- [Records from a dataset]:
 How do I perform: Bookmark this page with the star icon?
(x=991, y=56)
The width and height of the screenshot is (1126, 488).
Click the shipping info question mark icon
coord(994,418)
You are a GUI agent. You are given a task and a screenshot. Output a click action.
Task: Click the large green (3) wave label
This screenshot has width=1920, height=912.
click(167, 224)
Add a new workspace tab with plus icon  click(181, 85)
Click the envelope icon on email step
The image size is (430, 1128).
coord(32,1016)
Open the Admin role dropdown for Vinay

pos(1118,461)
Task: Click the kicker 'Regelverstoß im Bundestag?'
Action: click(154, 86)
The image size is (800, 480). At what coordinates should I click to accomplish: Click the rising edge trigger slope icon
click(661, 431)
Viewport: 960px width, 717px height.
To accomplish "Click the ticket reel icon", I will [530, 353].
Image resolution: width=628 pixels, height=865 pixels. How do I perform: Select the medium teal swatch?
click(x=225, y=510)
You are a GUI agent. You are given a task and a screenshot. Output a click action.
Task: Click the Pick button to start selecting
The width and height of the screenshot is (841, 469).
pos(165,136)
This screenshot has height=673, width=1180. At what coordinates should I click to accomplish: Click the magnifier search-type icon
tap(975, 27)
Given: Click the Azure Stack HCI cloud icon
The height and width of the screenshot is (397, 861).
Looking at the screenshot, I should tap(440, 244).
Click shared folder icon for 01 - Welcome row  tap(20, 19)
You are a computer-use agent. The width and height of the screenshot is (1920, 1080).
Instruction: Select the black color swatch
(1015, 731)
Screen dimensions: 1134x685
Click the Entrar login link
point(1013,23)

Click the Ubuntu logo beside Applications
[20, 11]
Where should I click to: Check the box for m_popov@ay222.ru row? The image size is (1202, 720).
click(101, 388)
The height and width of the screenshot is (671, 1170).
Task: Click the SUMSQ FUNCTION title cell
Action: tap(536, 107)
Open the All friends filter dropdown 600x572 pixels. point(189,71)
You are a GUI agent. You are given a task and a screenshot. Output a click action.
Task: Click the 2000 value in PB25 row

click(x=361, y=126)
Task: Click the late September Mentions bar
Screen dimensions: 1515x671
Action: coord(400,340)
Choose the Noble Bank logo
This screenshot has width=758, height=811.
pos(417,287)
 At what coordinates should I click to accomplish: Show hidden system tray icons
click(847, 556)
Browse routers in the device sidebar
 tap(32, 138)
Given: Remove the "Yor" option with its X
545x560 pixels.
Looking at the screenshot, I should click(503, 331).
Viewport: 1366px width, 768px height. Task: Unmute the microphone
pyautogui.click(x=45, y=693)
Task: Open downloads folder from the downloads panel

- [WORK REQUEST]: In the data above, find each line where the string "folder" appears, then copy it.

- [TASK RESULT]:
Click shared folder icon for 01 - Welcome row  tap(20, 19)
Task: Open downloads folder from the downloads panel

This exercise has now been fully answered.